59 Pode-se citar como exemplo a figura de José Bonifácio, que valorizava, em seus escritos, os estudos que

pudessem trazer resultados úteis à sociedade. (CARULA, 2012, p. 63)

60 Como marca do predomínio científico, a autora Maria Odila Leite da Silva Dias destaca a atração que a ciência

despertava nos estudantes formados em direito em Portugal na virada para o Oitocentos. A maioria se formava em, no mínimo, um ramo da ciência, indicando “a tendência pragmática de suas mentalidades”. (DIAS, 1968, p. 107)

Sobre referido utilitarismo, Vergara assevera que a ciência estava “comprometida com uma ampla difusão de suas descobertas; tanto para garantir o apoio do Estado, quanto para legitimar a prática científica na sociedade”. A autora afirma ainda que a exposição da utilidade do conhecimento científico, ao público leigo, seria uma forma de facilitar sua compreensão sobre os saberes e, assim, angariar seu apoio. Além disso, publicizar as aplicações práticas da ciência também funcionava como uma maneira de vincular a prática científica ao progresso do país, fazendo parte, portanto, do ofício do cientista. (VERGARA, 2003, p. 13)

Por conta de todo o exposto, o Brasil encontrava-se diante de um silogismo que consistia em: para alcançar o progresso o país precisava de pesquisas científicas; para fomentar o número de pesquisas era necessário ampliar o acesso de informações à população leiga; o público só poderia dominar tais conceitos se estivesse habilitado para tanto, o domínio da ciência pelos leigos seria possível por meio da vulgarização dos trabalhos científicos. Ou seja, somente através da vulgarização que se poderia “discutir e reconhecer os progressos” da ciência.

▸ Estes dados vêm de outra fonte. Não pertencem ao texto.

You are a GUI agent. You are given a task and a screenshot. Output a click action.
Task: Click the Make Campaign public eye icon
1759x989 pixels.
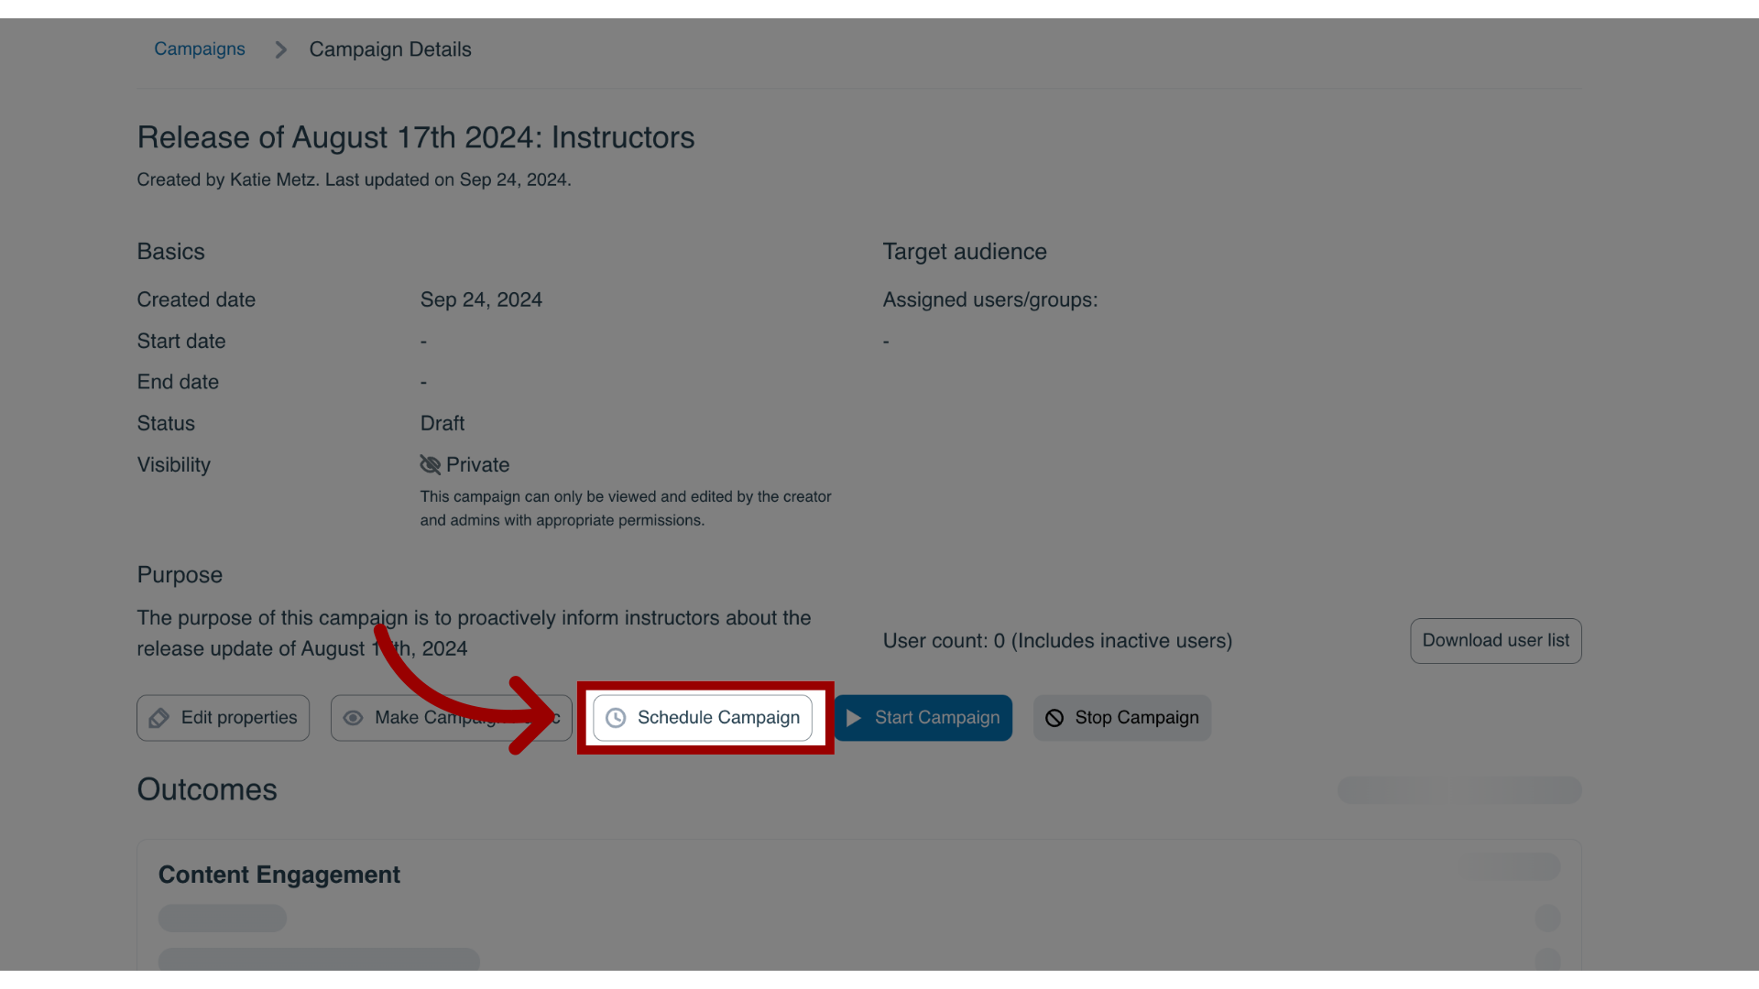click(352, 717)
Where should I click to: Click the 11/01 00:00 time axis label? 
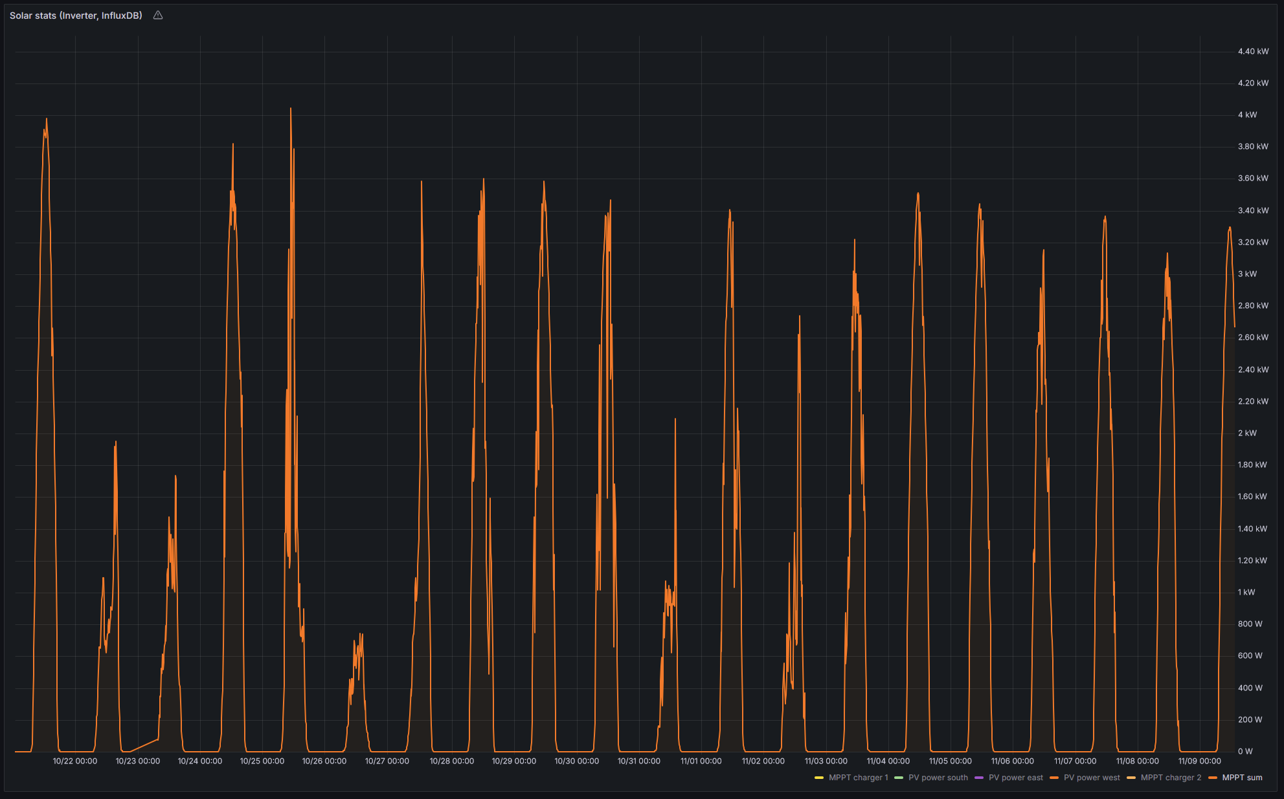point(701,761)
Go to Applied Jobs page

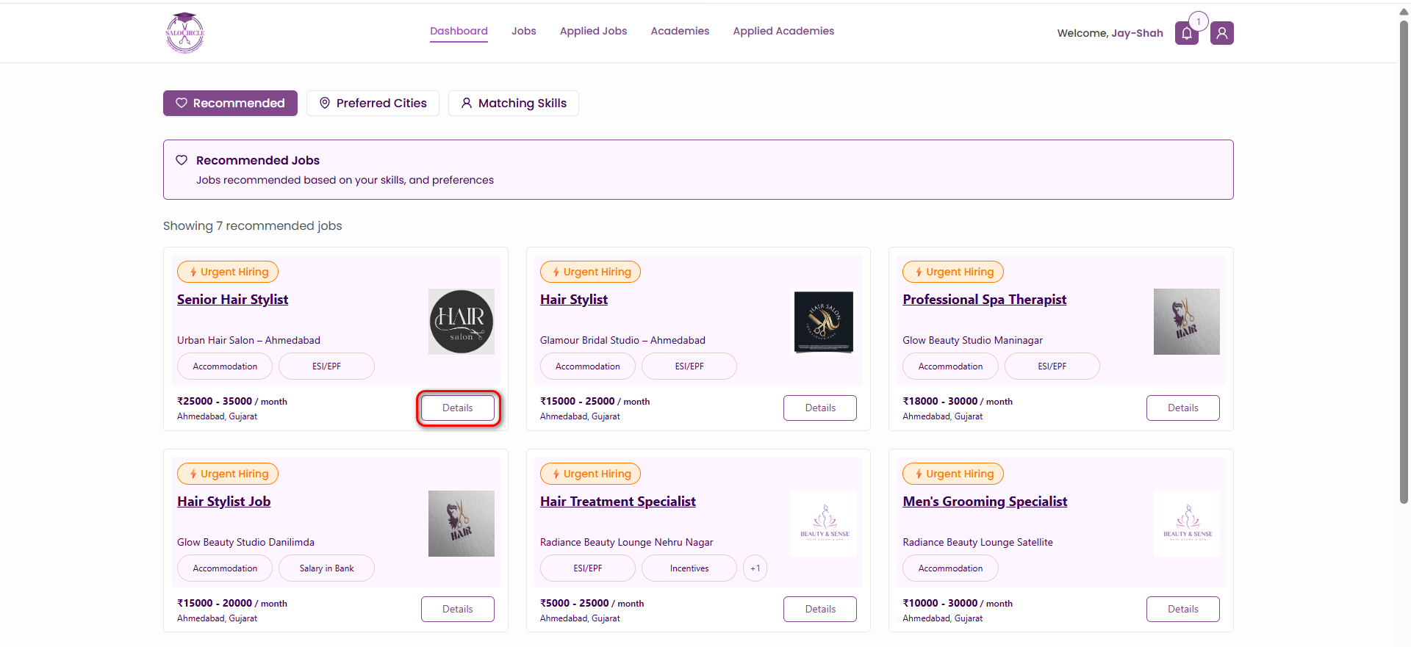coord(593,31)
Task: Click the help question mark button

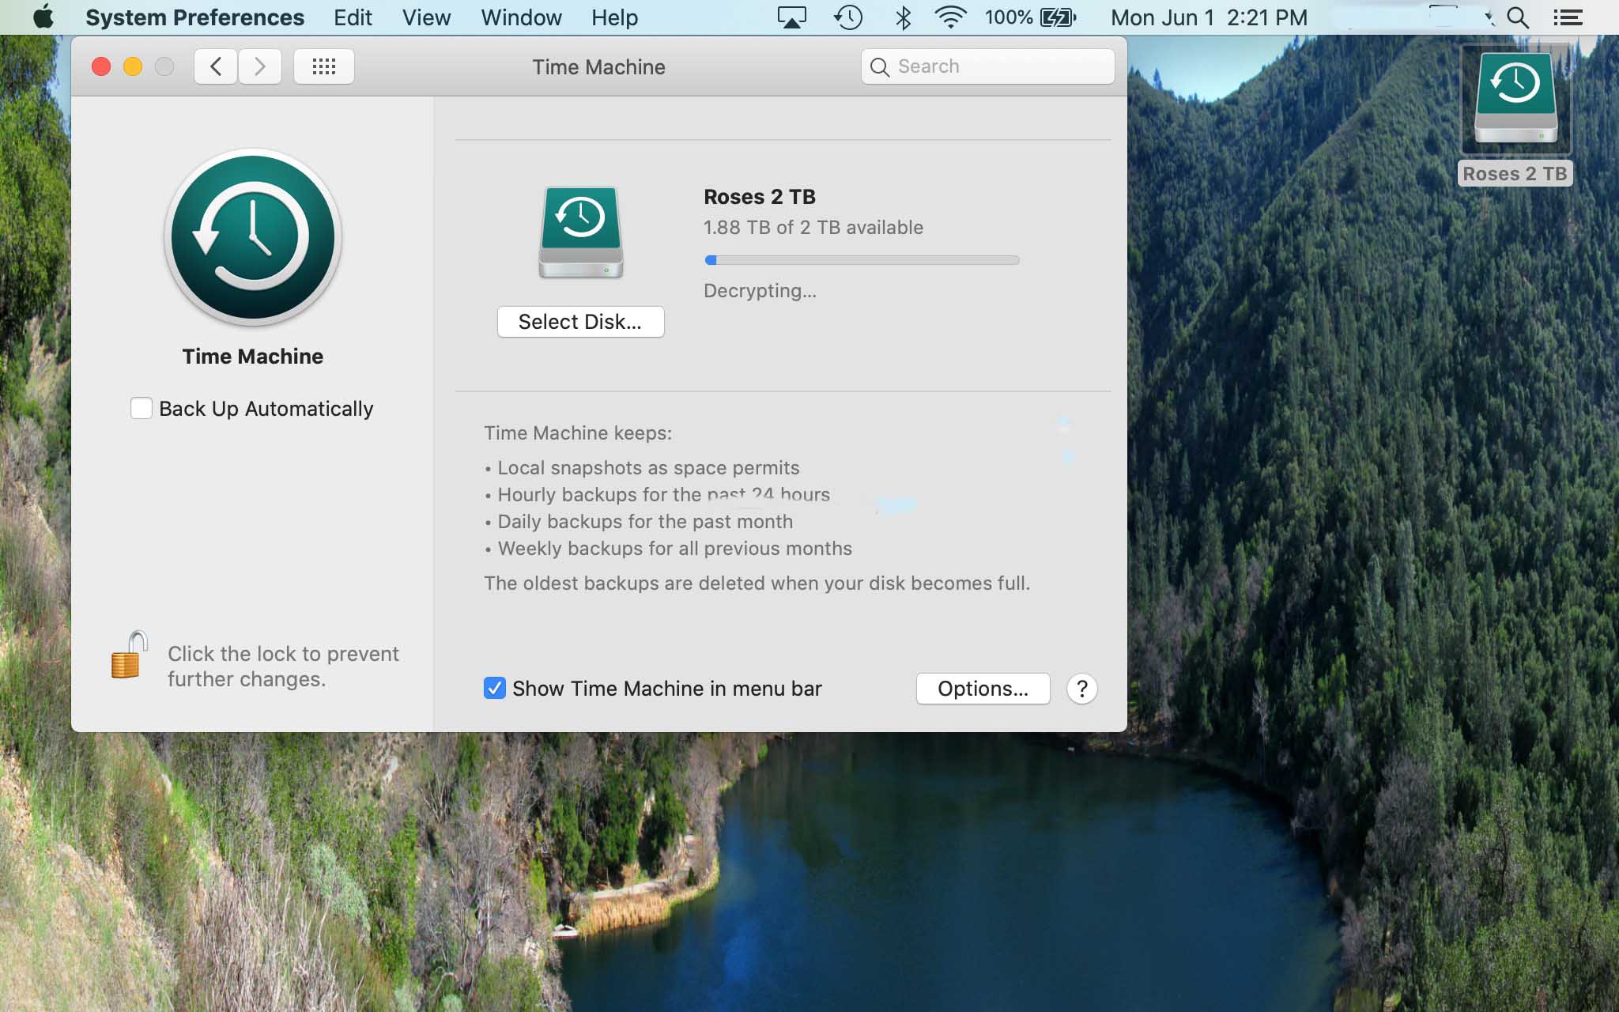Action: tap(1081, 689)
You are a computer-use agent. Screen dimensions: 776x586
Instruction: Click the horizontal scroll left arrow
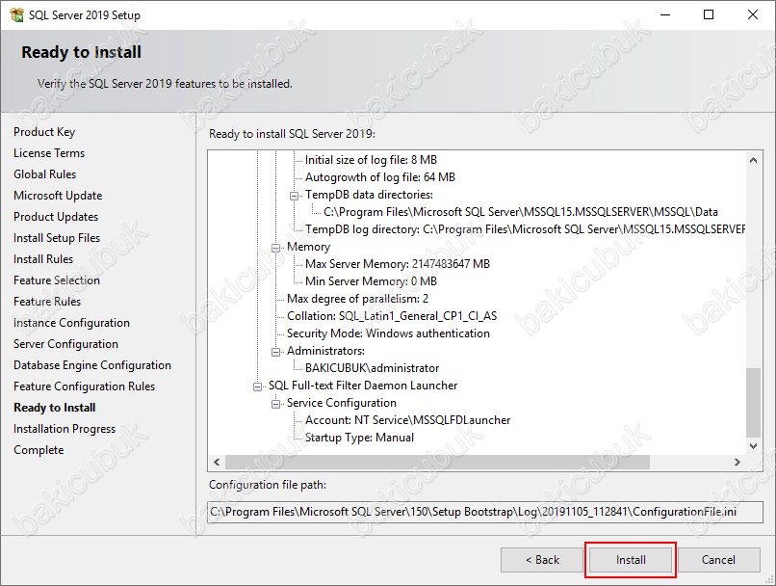click(217, 462)
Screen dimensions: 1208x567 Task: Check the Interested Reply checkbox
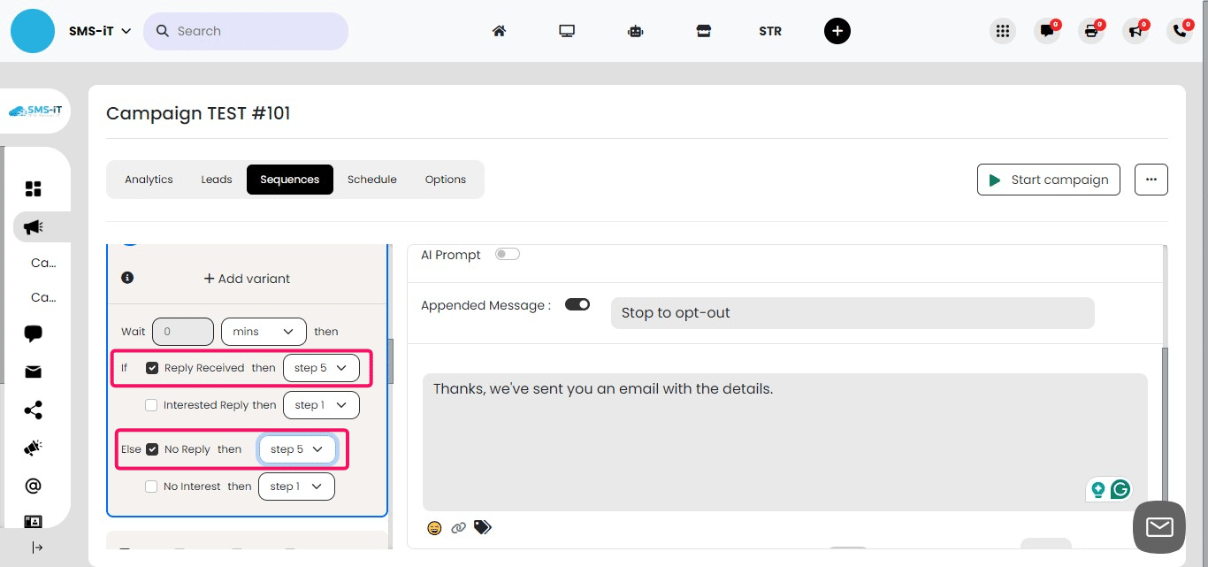click(151, 404)
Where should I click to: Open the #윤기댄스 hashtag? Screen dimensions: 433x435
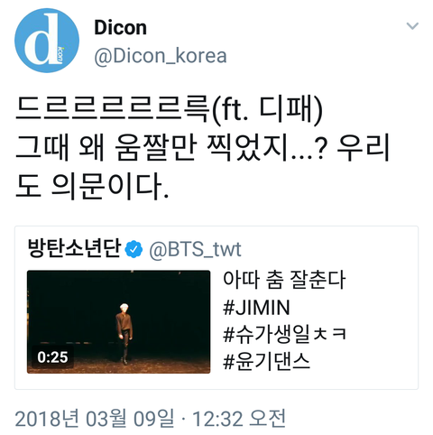[266, 362]
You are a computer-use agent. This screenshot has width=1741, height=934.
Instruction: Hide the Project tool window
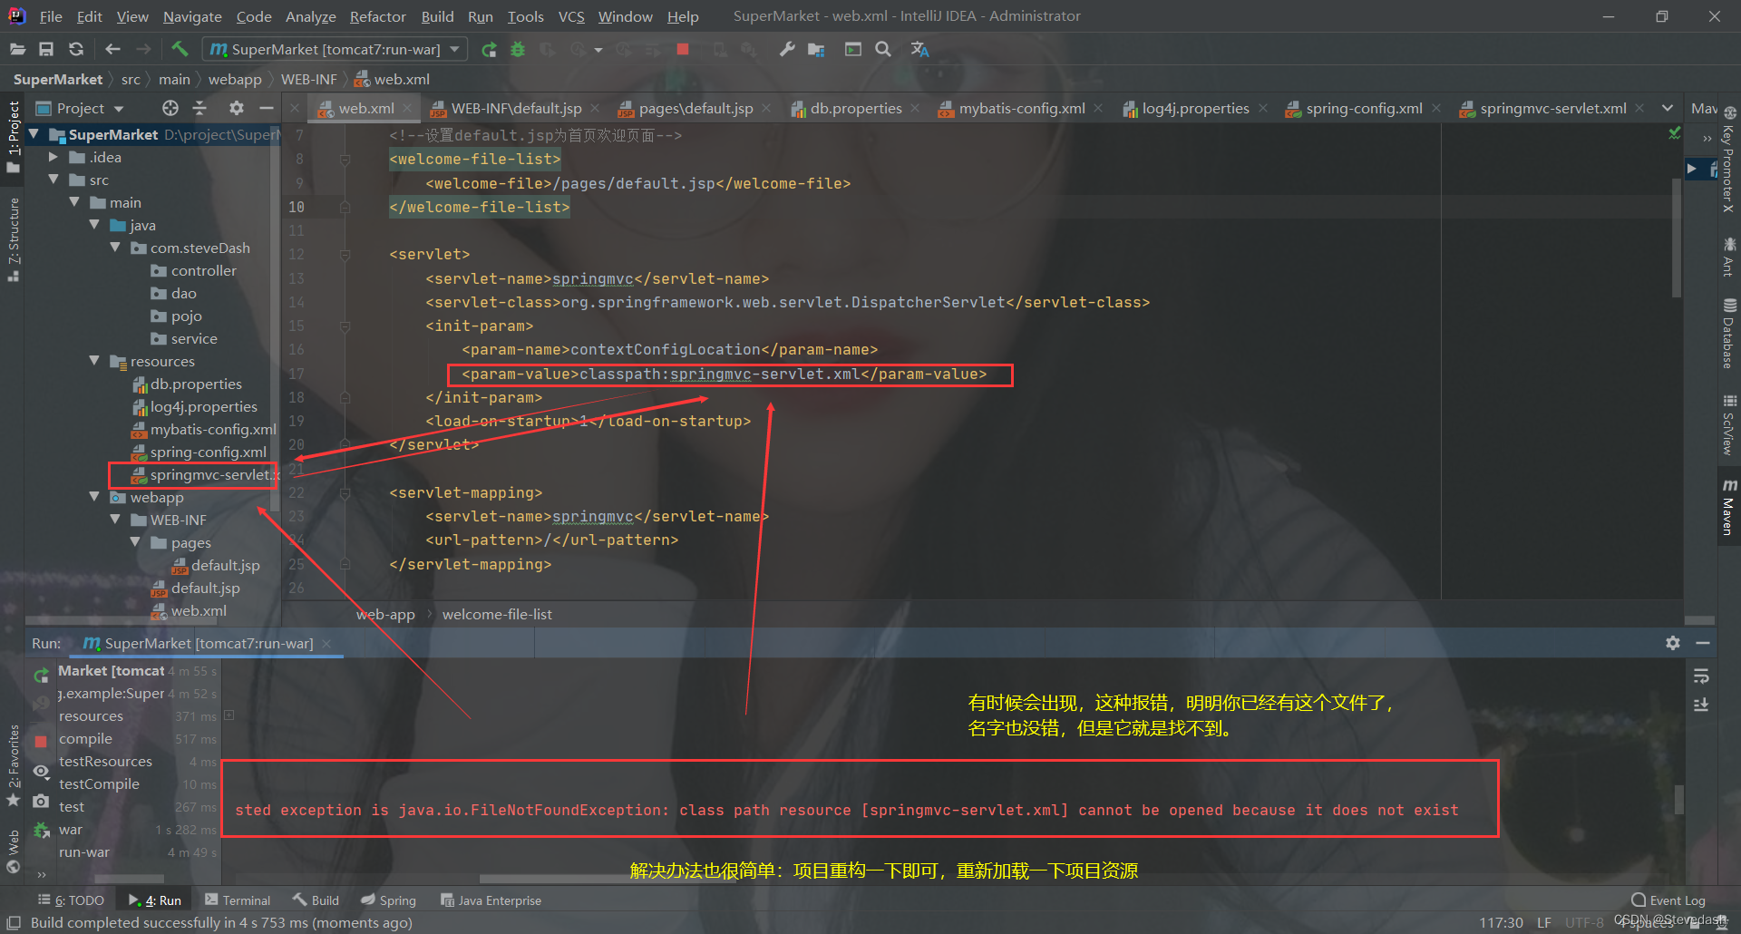266,108
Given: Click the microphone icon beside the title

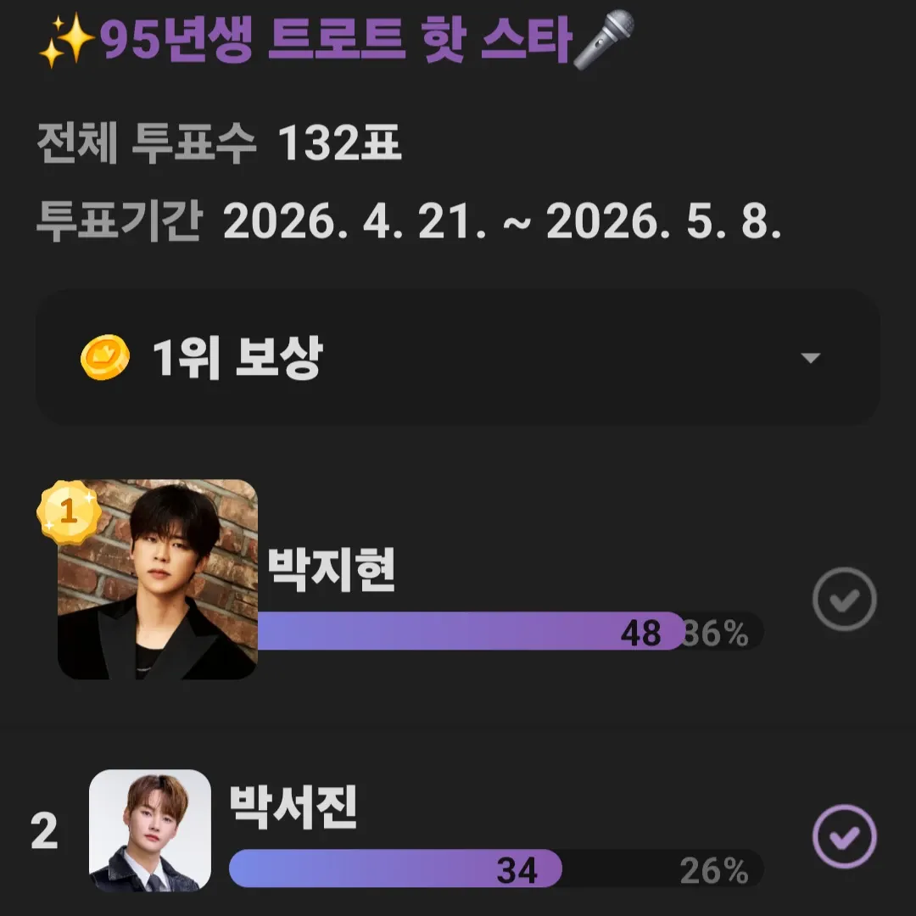Looking at the screenshot, I should pos(605,38).
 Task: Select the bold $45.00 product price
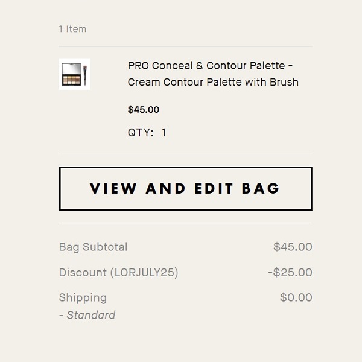pyautogui.click(x=144, y=110)
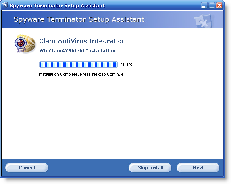Click the Spyware Terminator Setup Assistant banner title

[79, 19]
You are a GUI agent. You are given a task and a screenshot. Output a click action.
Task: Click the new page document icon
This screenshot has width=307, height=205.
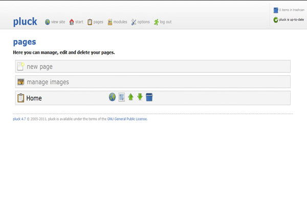click(20, 67)
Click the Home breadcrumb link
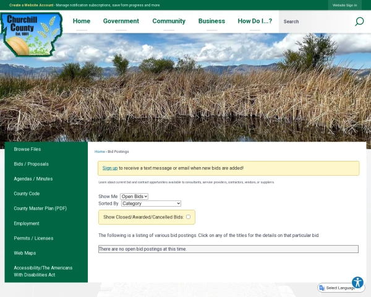 (x=99, y=152)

Os cursos, as conferências públicas e os escritos, caracterizavam-se, portanto, como formas de vulgarização científica. Contudo, esse projeto de vulgarização, da forma como foi desenvolvido, ao contrário do que se imaginava, não alcançou todos, mas tão somente uma pequena fração da população, a chamada elite letrada da sociedade. Desse modo, a vulgarização científica, nos termos observados no período, representava, em verdade, um projeto político que excluía a maior parte da população nacional e, ainda na parcela social alvo da vulgarização, algumas vezes seu objetivo não foi atingido.

Assim, pode-se concluir que a intenção dos letrados nacionais responsáveis pela vulgarização científica era difundir conhecimento científico para seus pares, a fim de comprovar a necessidade de educar e civilizar aqueles que estariam impedindo o progresso da nação, os verdadeiros bárbaros – negros, índios, brancos pobres e mulheres. Portanto, os instrumentos de vulgarização científica apresentavam projetos modernos civilizadores, mas que não atuavam de forma prática na sociedade, já que não se propunham civilizar diretamente os considerados bárbaros.